> [EXERCISE]:
Exact reproduction required: the lines below from the line with "Screen dimensions: 850x792" to the line with "Given: Click the officially", both ends included, and no others.

(Dataset excerpts)
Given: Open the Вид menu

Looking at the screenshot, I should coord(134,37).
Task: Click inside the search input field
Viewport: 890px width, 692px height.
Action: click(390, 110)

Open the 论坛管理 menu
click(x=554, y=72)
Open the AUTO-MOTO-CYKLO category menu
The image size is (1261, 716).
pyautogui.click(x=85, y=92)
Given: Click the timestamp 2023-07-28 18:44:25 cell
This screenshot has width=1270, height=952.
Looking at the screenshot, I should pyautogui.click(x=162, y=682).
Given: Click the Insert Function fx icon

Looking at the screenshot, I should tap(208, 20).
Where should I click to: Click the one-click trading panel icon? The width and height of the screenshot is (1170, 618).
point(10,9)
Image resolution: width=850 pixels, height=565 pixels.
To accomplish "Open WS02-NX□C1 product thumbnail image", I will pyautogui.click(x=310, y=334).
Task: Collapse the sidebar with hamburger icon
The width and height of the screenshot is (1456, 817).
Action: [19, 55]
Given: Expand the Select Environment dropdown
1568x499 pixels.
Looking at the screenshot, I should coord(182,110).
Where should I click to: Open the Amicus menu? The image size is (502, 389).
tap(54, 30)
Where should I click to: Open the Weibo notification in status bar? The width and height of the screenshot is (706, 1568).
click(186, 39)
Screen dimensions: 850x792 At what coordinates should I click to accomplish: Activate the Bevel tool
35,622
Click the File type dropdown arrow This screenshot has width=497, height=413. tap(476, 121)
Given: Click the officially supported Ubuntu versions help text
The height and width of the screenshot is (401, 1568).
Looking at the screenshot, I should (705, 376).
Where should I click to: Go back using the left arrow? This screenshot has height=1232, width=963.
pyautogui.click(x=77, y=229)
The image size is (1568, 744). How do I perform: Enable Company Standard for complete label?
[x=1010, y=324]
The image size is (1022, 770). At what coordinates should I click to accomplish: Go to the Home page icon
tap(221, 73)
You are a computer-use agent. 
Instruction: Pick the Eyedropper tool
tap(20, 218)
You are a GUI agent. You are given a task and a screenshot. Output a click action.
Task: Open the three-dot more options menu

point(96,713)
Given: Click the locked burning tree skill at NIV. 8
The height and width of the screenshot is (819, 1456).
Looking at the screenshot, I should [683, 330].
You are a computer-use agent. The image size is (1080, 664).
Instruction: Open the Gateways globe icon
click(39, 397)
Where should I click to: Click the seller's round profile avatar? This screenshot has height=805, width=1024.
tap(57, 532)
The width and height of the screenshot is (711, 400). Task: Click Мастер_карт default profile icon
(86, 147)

> [SOLUTION FOR THIS PROBLEM]:
Screen dimensions: 850x792 At what coordinates should I click to accomplish: Activate the Bevel tool
35,622
Click the File type dropdown arrow This screenshot has width=497, height=413. tap(476, 121)
Given: Click the officially supported Ubuntu versions help text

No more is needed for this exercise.